Work instructions
Please repeat exactly, and only, the lines from the one containing "Контакты (62, 64)" through the end of the records below, with no pictures.

Extracted records
========

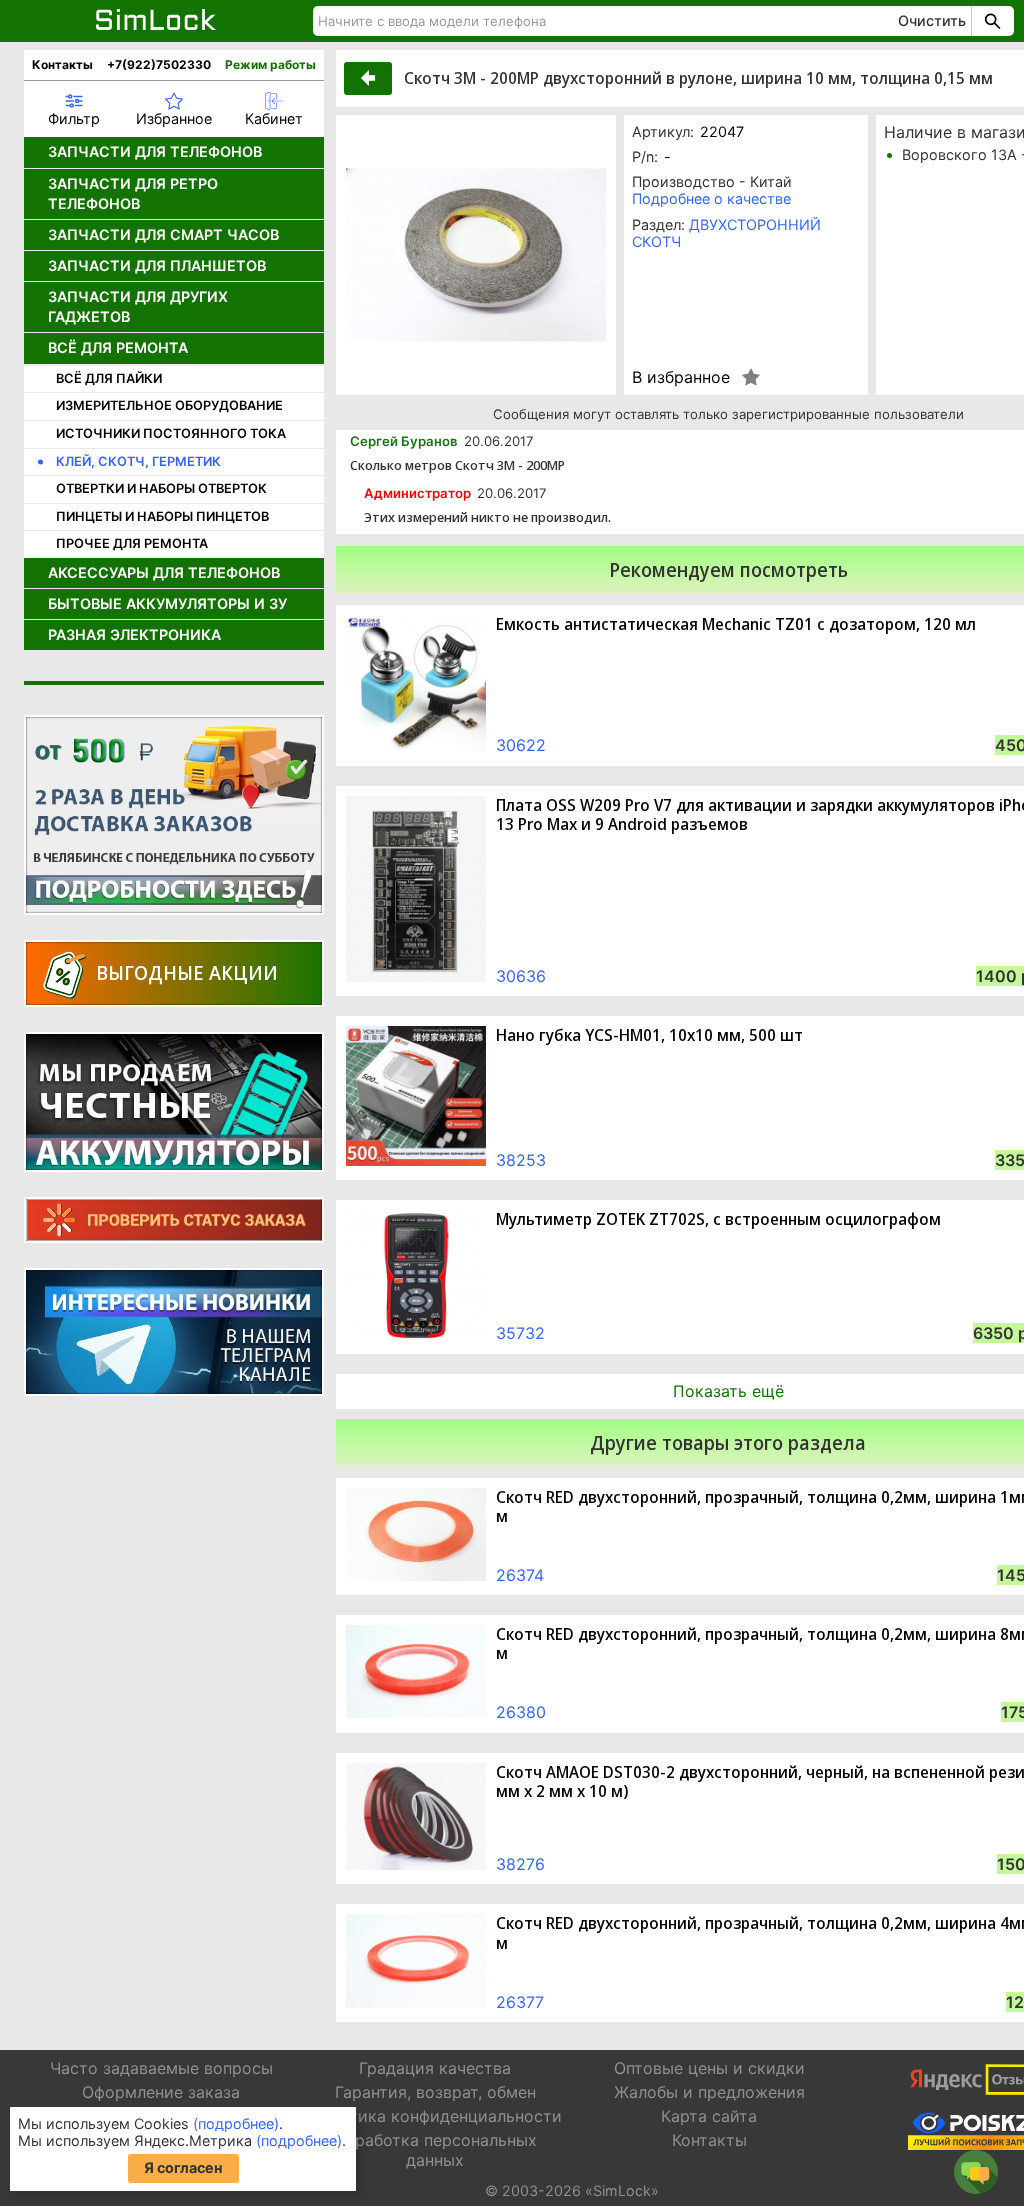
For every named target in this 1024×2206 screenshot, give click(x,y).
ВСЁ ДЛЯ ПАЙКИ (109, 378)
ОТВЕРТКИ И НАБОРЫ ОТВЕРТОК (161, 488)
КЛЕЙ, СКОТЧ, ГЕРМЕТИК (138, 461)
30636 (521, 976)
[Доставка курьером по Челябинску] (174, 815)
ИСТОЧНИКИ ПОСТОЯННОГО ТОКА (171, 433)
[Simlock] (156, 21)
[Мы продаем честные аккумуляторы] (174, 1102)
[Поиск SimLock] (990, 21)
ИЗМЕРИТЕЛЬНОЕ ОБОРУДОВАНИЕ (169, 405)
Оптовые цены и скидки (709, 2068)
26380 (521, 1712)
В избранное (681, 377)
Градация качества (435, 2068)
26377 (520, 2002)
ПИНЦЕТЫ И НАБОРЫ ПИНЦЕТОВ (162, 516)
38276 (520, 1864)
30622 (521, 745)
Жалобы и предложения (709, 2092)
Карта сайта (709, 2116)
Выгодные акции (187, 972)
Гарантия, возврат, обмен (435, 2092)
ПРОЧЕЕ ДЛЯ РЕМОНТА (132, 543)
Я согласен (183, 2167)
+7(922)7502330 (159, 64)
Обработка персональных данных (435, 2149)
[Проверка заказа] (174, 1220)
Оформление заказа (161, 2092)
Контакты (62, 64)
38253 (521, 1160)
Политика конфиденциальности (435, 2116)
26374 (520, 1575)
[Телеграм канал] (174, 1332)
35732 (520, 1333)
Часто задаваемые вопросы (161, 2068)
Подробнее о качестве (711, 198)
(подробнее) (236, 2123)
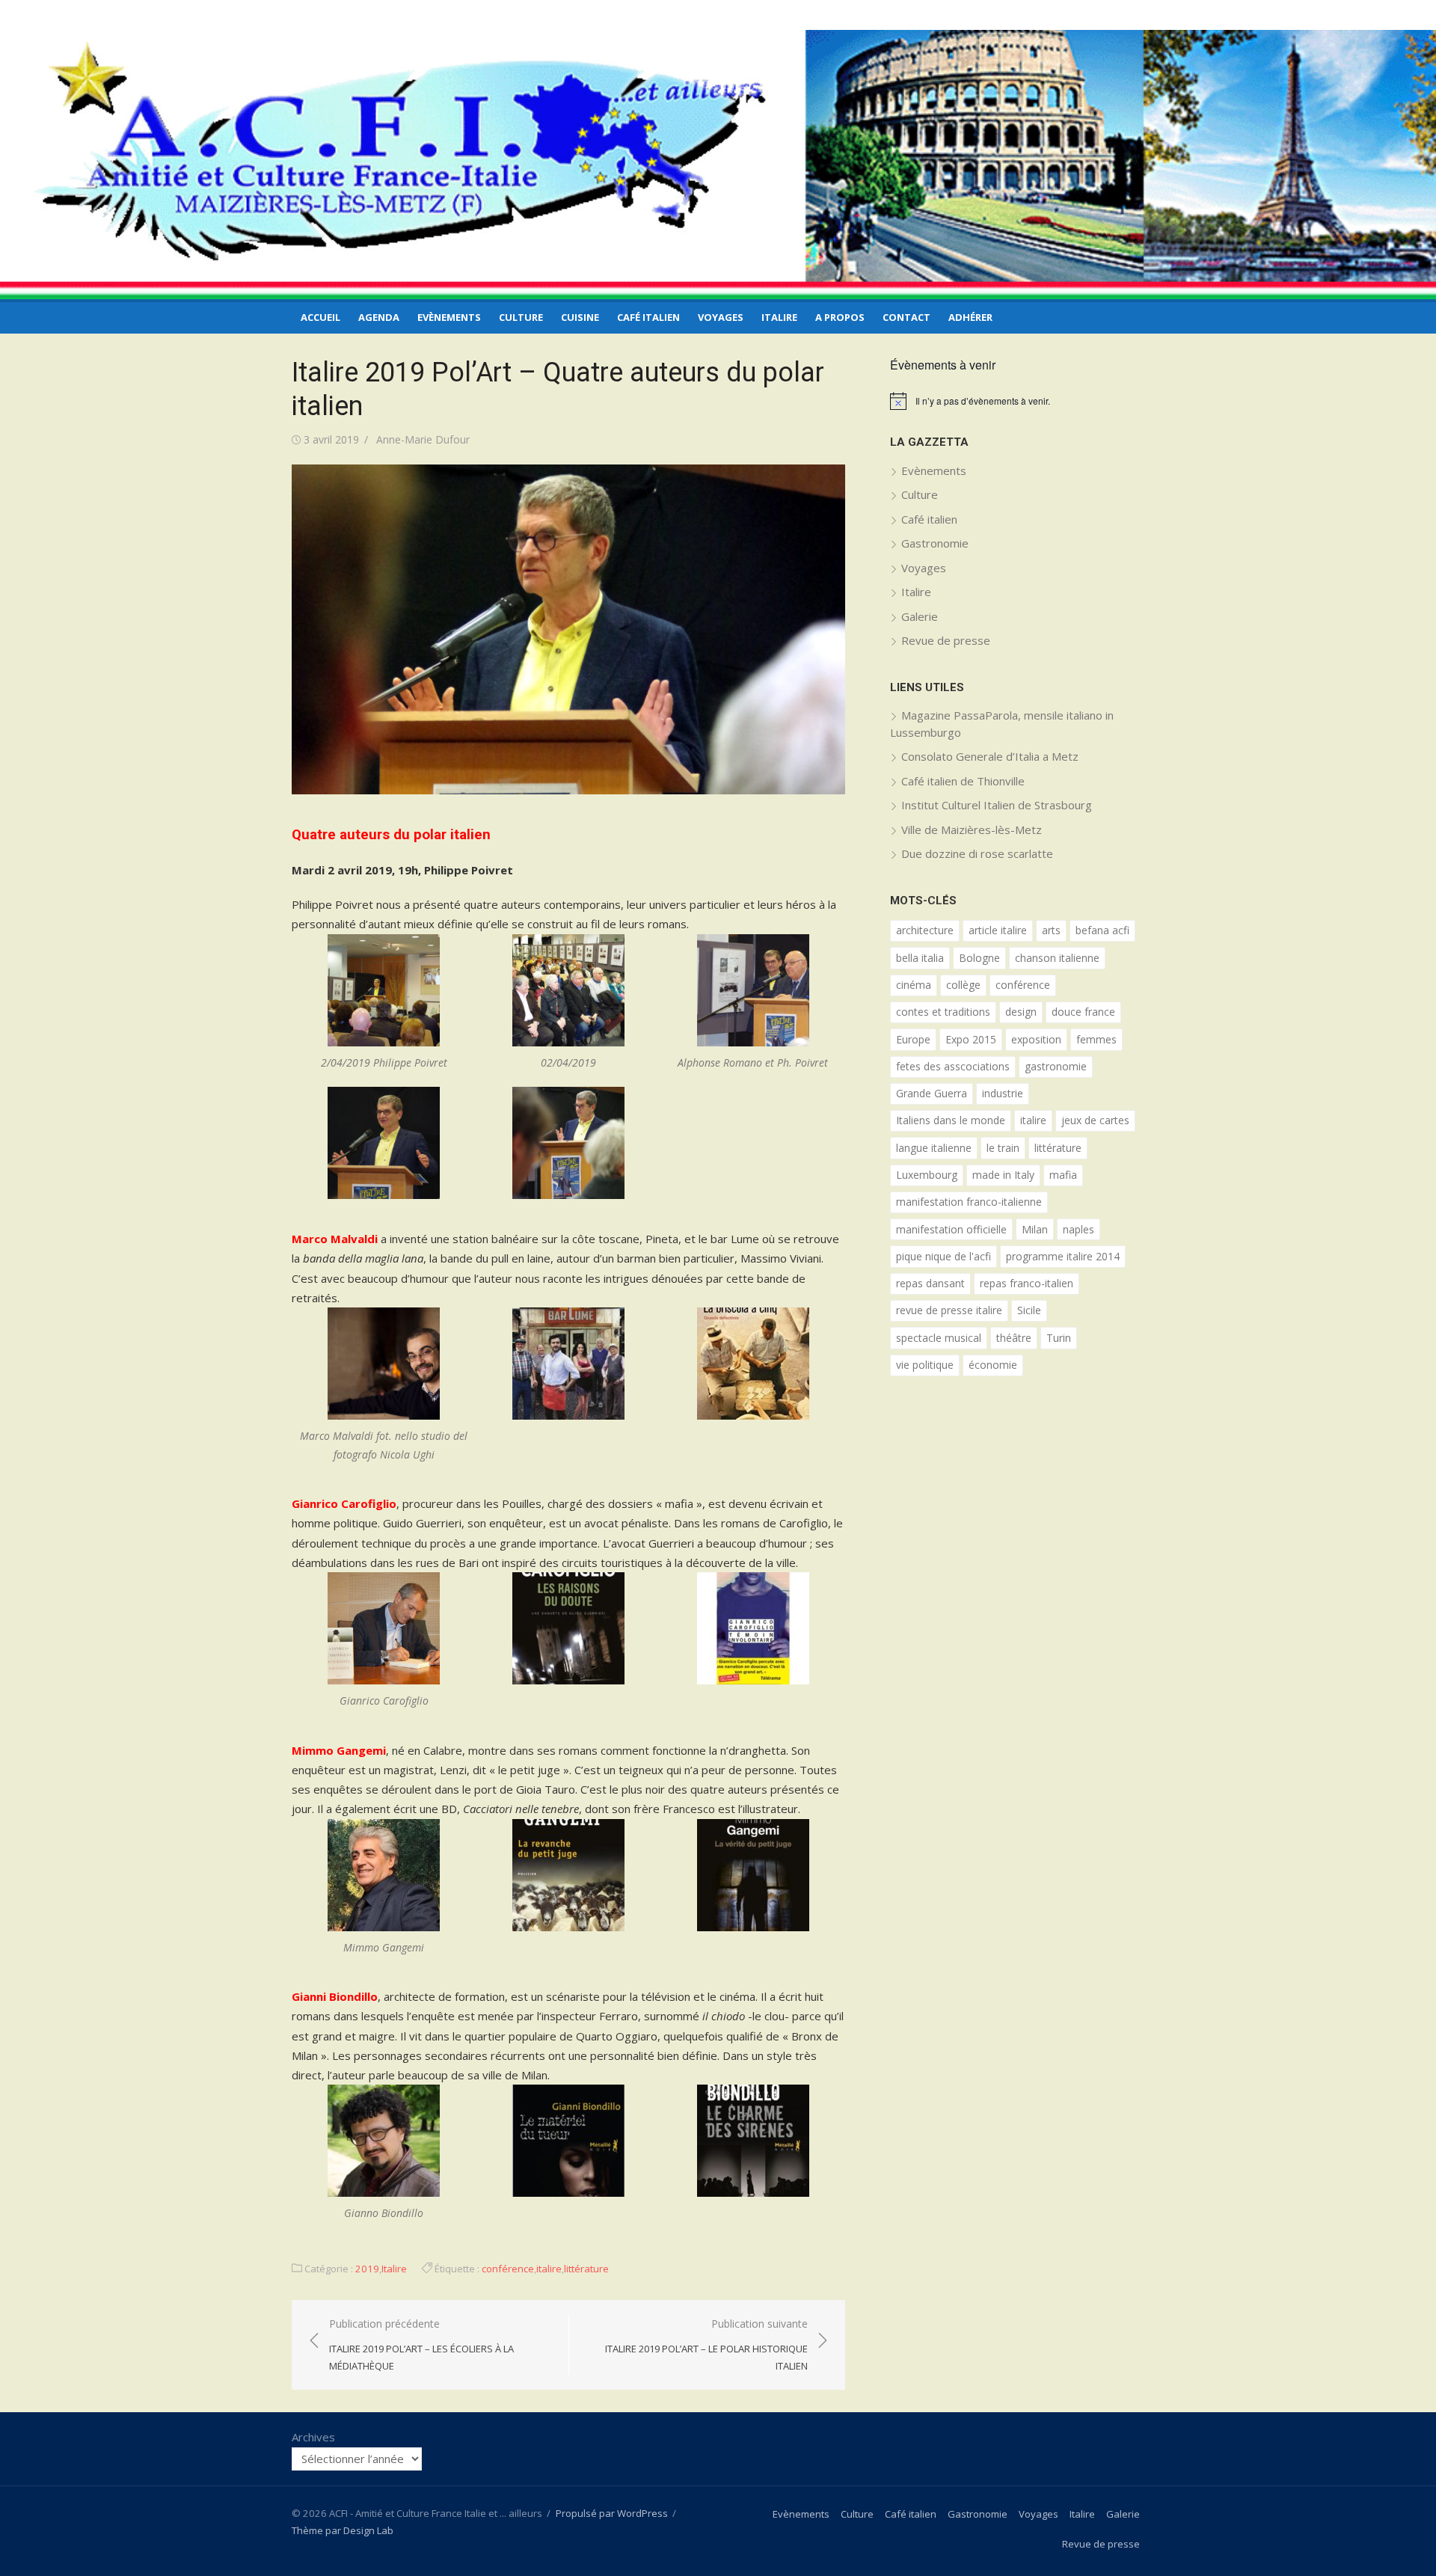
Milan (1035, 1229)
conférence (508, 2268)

========

Task answer
Контакты (62, 64)
38253 (521, 1160)
Политика конфиденциальности (435, 2116)
26374 (520, 1575)
[Телеграм канал] (174, 1332)
35732 (520, 1333)
Часто задаваемые вопросы (161, 2068)
Подробнее о качестве (711, 198)
(подробнее) (236, 2123)
Milan (1035, 1229)
conférence (508, 2268)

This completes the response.